Résumé : Trustwave aurait trouvé une technique peu onéreuse pour pénétrer les réseaux sans-fil 802.11 FHSS, pourtant réputés pour leur sécurité de par l’utilisation des sauts de fréquence. Cette technique se baserait sur l’utilisation conjointe d’une version modifiée de GNU Radio et d’USRP.
Frequency-Hopping Spread Spectrum ( FHSS - lien ) est une technique de transmission des signaux radio qui se base sur l’utilisation en alternance de soixante dix neuf canaux de fréquence pour gérer les communications sans-fil. L’ordre d’utilisation de ces fréquences est généré préalablement de façon pseudo-aléatoire et s’applique tout autant aux émissions de données qu’à leurs réceptions. Il s’avère ainsi ardu pour un attaquant de prédire les sauts de fréquence utilisés. L’interception et le brouillage sont d’autant plus difficiles sans cette connaissance préalable.
L’initiation d’une communication FHSS consiste en l’envoi d’une requête par l’initiateur via une fréquence prédéfinie ou un canal de contrôle, le récepteur répond par un nombre généré aléatoirement que l’initiateur utilisera au sein d’un algorithme de calcul afin de définir la séquence à utiliser pour les sauts de fréquence. La communication peut alors débuter suivant cette séquence, les communications émetteur/récepteur changent de fréquence toutes les quatre cents millisecondes. Des technologies de cette nature sont notamment utilisées pour des applications militaires comme les radios SINCGARS ( lien ).
Les entreprises gérant d’importants entrepôts l’utilisent aussi. Sa robustesse présumée et sa tolérance aux interférences en font un choix privilégié pour effectuer des inventaires via des équipements mobiles qui scannent et impriment les codes barre. Les réseaux 802.11 FHSS sont souvent perçus comme intrinsèquement sécurisés de par les équipements (analyseurs de spectres, oscilloscopes, …) onéreux et sophistiqués qui sont nécessaires à leurs écoutes distantes. Pénétrer un tel réseau est généralement vu comme techniquement et financièrement hors de portée pour la plupart des attaquants.
L’utilisation conjointe et l’ajustement d’outils facilement récupérables sur Internet et utilisables par tous comme GNURadio ( lien ) et USRP ( lien ) semblerait cependant pouvoir grandement faciliter la pénétration de ces réseaux.
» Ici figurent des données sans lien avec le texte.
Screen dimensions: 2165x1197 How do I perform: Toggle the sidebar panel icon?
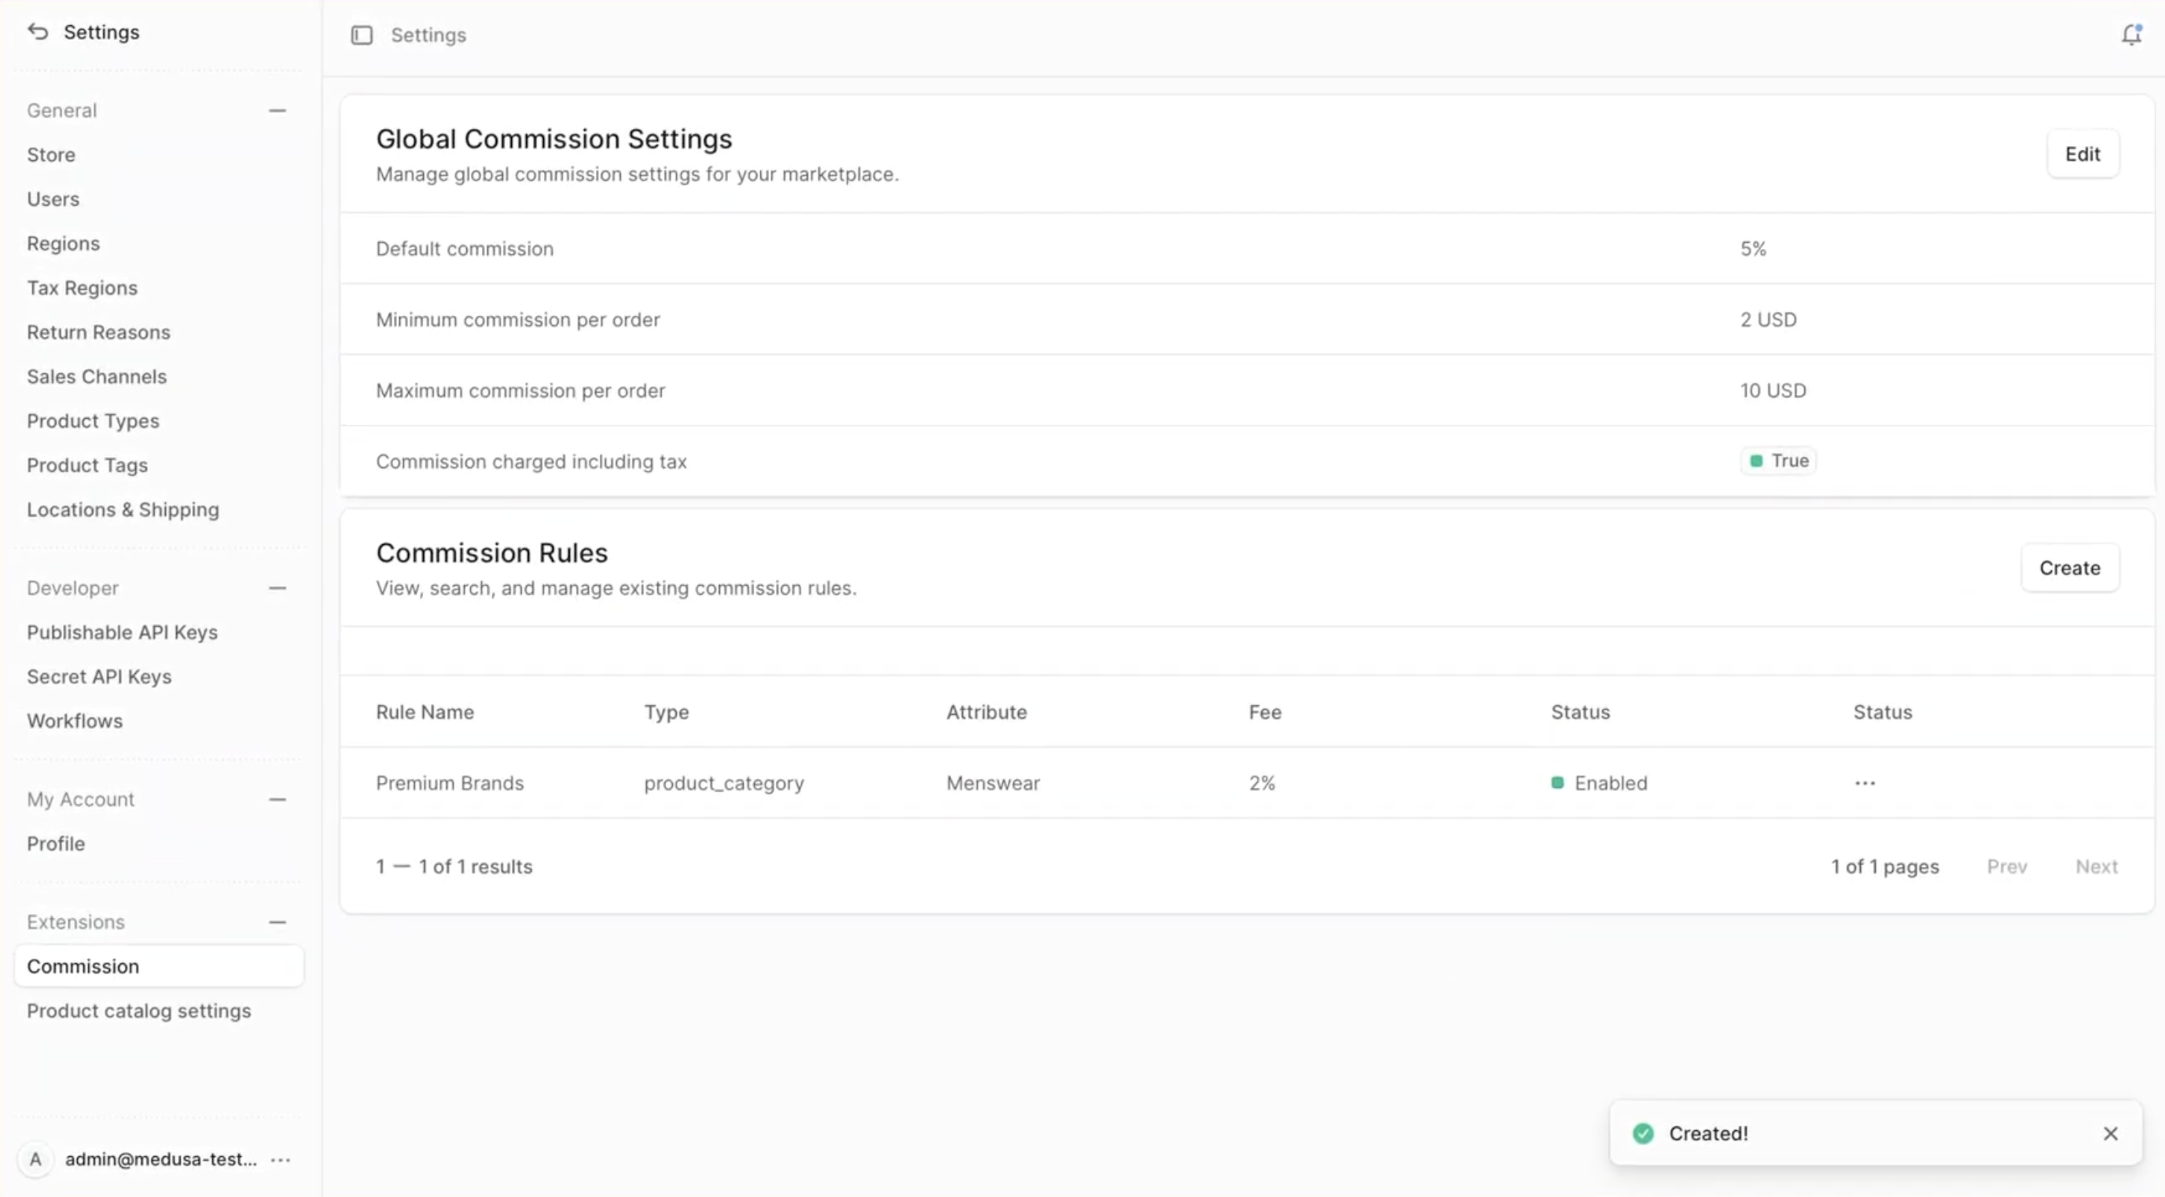coord(361,35)
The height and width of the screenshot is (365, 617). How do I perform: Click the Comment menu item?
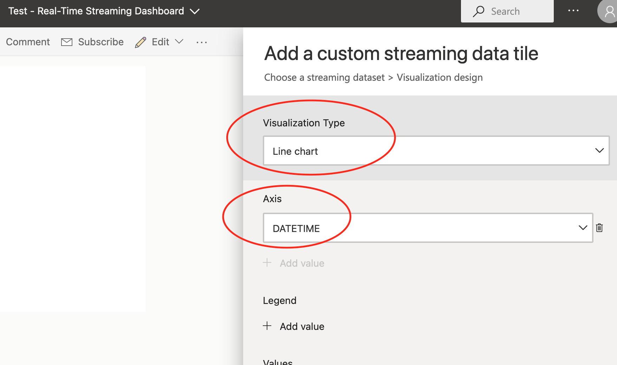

La société Trustwave, par l’intermédiaire de Rob Havelt ( SpiderLabs - lien ), a prévu ( lien ) d’effectuer une présentation dans ce sens lors de la prochaine conférence Black Hat Europe afin de démontrer la faisabilité d’attaques peu onéreuses à l’encontre des réseaux sans-fil 802.11 basés sur l’utilisation de FHSS, codes et démonstrations techniques seront normalement à l’appui.
Les organisations, qui voient en la dégradation du niveau de sécurité des réseaux 802.11 FHSS une menace pour leurs activités, apprécieront l’annonce de cette présentation. Généralement reliés au réseau local de l’entreprise sans aucun mécanisme de contrôle mis en place, les points d’accès 802.11 FHSS une fois compromis pourraient exposer des informations sensibles. Cette impression de sécurité intrinsèque à leur sujet doit être revue par tous les consultants qui la colportent, la mise en place de contrôles de sécurité s’avérant finalement strictement impérative dans un tel contexte.
Rob Havelt utiliserait ici une version modifiée de GNU Radio pour surveiller les canaux FHSS et capturer des trames spécifiques afin d’extraire en seulement quelques secondes le SSID ( lien ) du réseau et prédire les séquences de sauts de fréquence utilisées. Tout matériel supportant FHSS peut alors se connecter, certains réseaux utilisent cependant du chiffrement en WEP 40-bits qui peut néanmoins être facilement cassé ( lien ). A noter que les réseaux 802.11 a/b/g/n peuvent privilégier l’utilisation de DSSS ( Direct Sequence Spread Spectrum - lien ), mais vu les coûts de migration, FHSS restera encore souvent utilisé.